(Saved data entries)
%%
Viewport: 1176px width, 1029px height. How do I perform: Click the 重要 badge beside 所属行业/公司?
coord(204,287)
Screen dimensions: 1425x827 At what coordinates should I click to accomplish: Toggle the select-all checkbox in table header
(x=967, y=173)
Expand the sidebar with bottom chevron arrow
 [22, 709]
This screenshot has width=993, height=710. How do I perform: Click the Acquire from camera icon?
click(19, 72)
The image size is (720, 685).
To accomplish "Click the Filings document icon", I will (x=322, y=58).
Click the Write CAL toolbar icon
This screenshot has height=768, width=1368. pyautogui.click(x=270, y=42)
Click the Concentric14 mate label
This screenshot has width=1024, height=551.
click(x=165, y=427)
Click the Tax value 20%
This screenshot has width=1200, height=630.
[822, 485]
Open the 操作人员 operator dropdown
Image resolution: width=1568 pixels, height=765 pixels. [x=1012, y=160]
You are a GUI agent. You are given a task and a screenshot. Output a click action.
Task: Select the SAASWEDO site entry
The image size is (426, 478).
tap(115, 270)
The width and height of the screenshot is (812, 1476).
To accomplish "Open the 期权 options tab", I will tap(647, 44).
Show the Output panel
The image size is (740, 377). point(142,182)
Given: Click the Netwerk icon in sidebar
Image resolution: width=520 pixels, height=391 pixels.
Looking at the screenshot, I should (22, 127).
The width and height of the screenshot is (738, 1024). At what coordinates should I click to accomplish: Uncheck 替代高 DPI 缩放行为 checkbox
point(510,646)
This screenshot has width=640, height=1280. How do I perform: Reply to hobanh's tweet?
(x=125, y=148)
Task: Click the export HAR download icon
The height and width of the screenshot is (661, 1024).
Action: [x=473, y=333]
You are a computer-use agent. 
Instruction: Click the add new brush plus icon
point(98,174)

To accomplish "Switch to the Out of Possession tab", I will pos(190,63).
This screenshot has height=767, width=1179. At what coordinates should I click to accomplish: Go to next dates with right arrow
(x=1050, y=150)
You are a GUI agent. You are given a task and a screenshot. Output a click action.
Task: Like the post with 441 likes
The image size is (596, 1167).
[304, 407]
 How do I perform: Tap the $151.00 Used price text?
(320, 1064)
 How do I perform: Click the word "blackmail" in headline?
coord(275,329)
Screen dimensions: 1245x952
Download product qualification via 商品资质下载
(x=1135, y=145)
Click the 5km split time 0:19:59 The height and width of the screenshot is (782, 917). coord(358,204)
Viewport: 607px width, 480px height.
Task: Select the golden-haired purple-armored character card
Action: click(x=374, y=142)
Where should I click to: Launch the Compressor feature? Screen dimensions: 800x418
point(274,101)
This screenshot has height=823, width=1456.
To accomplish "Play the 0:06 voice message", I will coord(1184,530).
%%
TO DO: Once you have read the records, write every one of them out again exactly.

RESULT:
Viewport: 1176px width, 1029px height. How do I perform: Click the 重要 badge beside 所属行业/公司?
coord(204,287)
Screen dimensions: 1425x827 At what coordinates should I click to accomplish: Toggle the select-all checkbox in table header
(x=967, y=173)
Expand the sidebar with bottom chevron arrow
 [22, 709]
This screenshot has width=993, height=710. How do I perform: Click the Acquire from camera icon?
click(19, 72)
The image size is (720, 685).
To accomplish "Click the Filings document icon", I will (x=322, y=58).
Click the Write CAL toolbar icon
This screenshot has height=768, width=1368. pyautogui.click(x=270, y=42)
Click the Concentric14 mate label
This screenshot has width=1024, height=551.
click(x=165, y=427)
Click the Tax value 20%
This screenshot has width=1200, height=630.
[822, 485]
Open the 操作人员 operator dropdown
Image resolution: width=1568 pixels, height=765 pixels. [x=1012, y=160]
You are a GUI agent. You are given a task and a screenshot. Output a click action.
Task: Select the SAASWEDO site entry
The image size is (426, 478).
tap(115, 270)
The width and height of the screenshot is (812, 1476).
To accomplish "Open the 期权 options tab", I will tap(647, 44).
Show the Output panel
The image size is (740, 377). point(142,182)
Given: Click the Netwerk icon in sidebar
Image resolution: width=520 pixels, height=391 pixels.
Looking at the screenshot, I should (22, 127).
The width and height of the screenshot is (738, 1024). At what coordinates should I click to accomplish: Uncheck 替代高 DPI 缩放行为 checkbox
point(510,646)
This screenshot has width=640, height=1280. How do I perform: Reply to hobanh's tweet?
(x=125, y=148)
Task: Click the export HAR download icon
The height and width of the screenshot is (661, 1024).
Action: [x=473, y=333]
You are a computer-use agent. 
Instruction: Click the add new brush plus icon
point(98,174)

To accomplish "Switch to the Out of Possession tab", I will pos(190,63).
This screenshot has height=767, width=1179. At what coordinates should I click to accomplish: Go to next dates with right arrow
(x=1050, y=150)
You are a GUI agent. You are given a task and a screenshot. Output a click action.
Task: Like the post with 441 likes
The image size is (596, 1167).
[304, 407]
 How do I perform: Tap the $151.00 Used price text?
(320, 1064)
 How do I perform: Click the word "blackmail" in headline?
coord(275,329)
Screen dimensions: 1245x952
Download product qualification via 商品资质下载
(x=1135, y=145)
Click the 5km split time 0:19:59 The height and width of the screenshot is (782, 917). coord(358,204)
Viewport: 607px width, 480px height.
Task: Select the golden-haired purple-armored character card
Action: click(x=374, y=142)
Where should I click to: Launch the Compressor feature? Screen dimensions: 800x418
point(274,101)
This screenshot has height=823, width=1456.
To accomplish "Play the 0:06 voice message", I will coord(1184,530).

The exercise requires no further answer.